View Single Post
  #6  
Old 29th April 2011
ashurarudy's Avatar
ashurarudy ashurarudy is offline
Newbie
 
Join Date: Jun 2010
Posts: 23
Rep Power: 0
ashurarudy mempunyai hidup yang Normal
Default

Salah seorang murid terbaik dari Ho Jang Pay
SAMPAI pulang dirumah, tiada habis2nja Ban Teng memikirkan hal pembuat bongpay jang tua itu. Kepada semua kenalannja ia bertanja, siapakah gerangan dia itu?Salah seorang kenalannja mentjeriterakan kepadanja, bahwa empek sipembuat bongpay bernama Yoe Tjoen Gan, seorang antara lima murid terbaik dari ahlisilat Tjoa Giok Beng dari Tjoantjiu, pemimpin tjabang silat Siauw Lim Ho Jang Pay.

Semakin bulat tekad Ban Teng untuk berladjar silat pada si-empek itu. Belum2 sudah dibanjang2kannja, bagaimana kelak ia dapat membalas dendam kepada para pengatjau2 kehidupannja djika ia sudah mahir mempeladjari silat dibawah pimpinan empek Yoe. Besoknja ia mengundjungi lagi empek itu. Sekali lagi ia minta diterima sebagai murid. Tetapi si-empek menolak.

Ban Teng tidak putus-asa. Berkali2 ia mendatangi si-empek dan berkali2 ia mengulangi permintaannja. Hasilnja selalu nihil : empek Yoe tetap menolak. Begitu dengan begitu, setahun telah lalu. Perusahaan batu-nisan empek Yoe semakin lama semakin mundur, sehingga achirnja terpaksa gulung tikar. Lain daripada itu, uang sewa rumahpun tidak dapat dibajarnja, sehingga jang empunja rumah menjuruhnja pindah sadja.

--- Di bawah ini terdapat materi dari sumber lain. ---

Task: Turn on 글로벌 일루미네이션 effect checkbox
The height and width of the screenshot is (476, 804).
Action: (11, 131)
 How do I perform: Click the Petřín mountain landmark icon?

Melihat kesukaran2 empek Yoe, Ban Teng mengadjaknja tinggal bersama dirumahnja. Tetapi orang tua itu njata berwatak aneh dan keras kepala pula. Ia menolak tawaran tawaran pemuda itu terus menerus. Ban Teng tidak mendjadi putus harapan dan mendesak terus. Achirnja, melihat, kesungguhan hati Ban Teng, empek Yoe tergerak hati. "Baiklah", katanja, "akan kuturuti tinggal bersama kau. Dan untuk membalas kebaikanmu itu, nanti kuadjarkan kau beberapa matjam ilmu pukulan."

Bukan main girangnja Ban Teng. Serta-merta ia mendjatuhkan diri, berlutut dihadapan orangtua itu dan memberi hormat (paykoei). Mulai hari itu si empek tinggal dirumah Ban Teng. Pemuda kita ini menjediakan sebuah kamar jang paling baik untuknja, menjediakan pula seorang pelajan chusus untuk mengurus keperluannja dan memperlakukan seolah2 ajah sendiri. Mulai waktu itu saban hari ia berlatih silat atau melewati waktu dengan mengobrol dengan gurunja tentang ilmu silat. Toko araknja tidak diperhatikannja lagi:segala urusan perusahaan dipertjajakannja kepada salah seorang pegawainja jang dipertjajanja. Bahkan anak-istrinjapun sampai2 diabaikannja, sehingga isterinja bermula heran, kemudian mendjadi mendongkol dan gusar. Njonja Lo tidak habis mengerti sikap suaminja jang lebih mementingkan silat daripada perusahaannja dan begitu menghargai si-empek jang kurus kering itu. Bagaimana mungkin begitu pikir Njonja Lo - seorang2 jang kurus itu dan selemah itu nampaknja, dapat mengajarkan ilmu silat? "Kalau kudorong, tentu ia djatuh terpelanting!" kata hati ketjilnja.

Nasihat2 isterinja tidak dihiraukan Ban Teng. Sebaliknja, ia menjadi gusar sehingga seringkali suami-isteri itu mendjadi berdjidera oleh karenanja. Kegemaran Ban Teng akan ilmu silat semakin mendjadi2. Untuk mengambil hati gurunja, ia mengumpulkan teman2 dan kenalan2 untuk beladjar silat pada guru itu. Peladjaran diberikan didalam suatu rumah chusus untuk itu, sebuah 'bu-kwan'. Uang peladjaran jang dapat dikumpul Ban Teng dari murid2 baru itu sama sekali berdjumlah 12 kouw (dollar) sebulan. Pada djumlah ini ia tambahkan uangnja sendiri, sehingga dapat ia memberikan gurunja dua dollar seharinja. Jang memberikan peladjaran silat itu boleh dikatakan Ban Teng sendiri. Gurunja hanja duduk mengawasi sadja.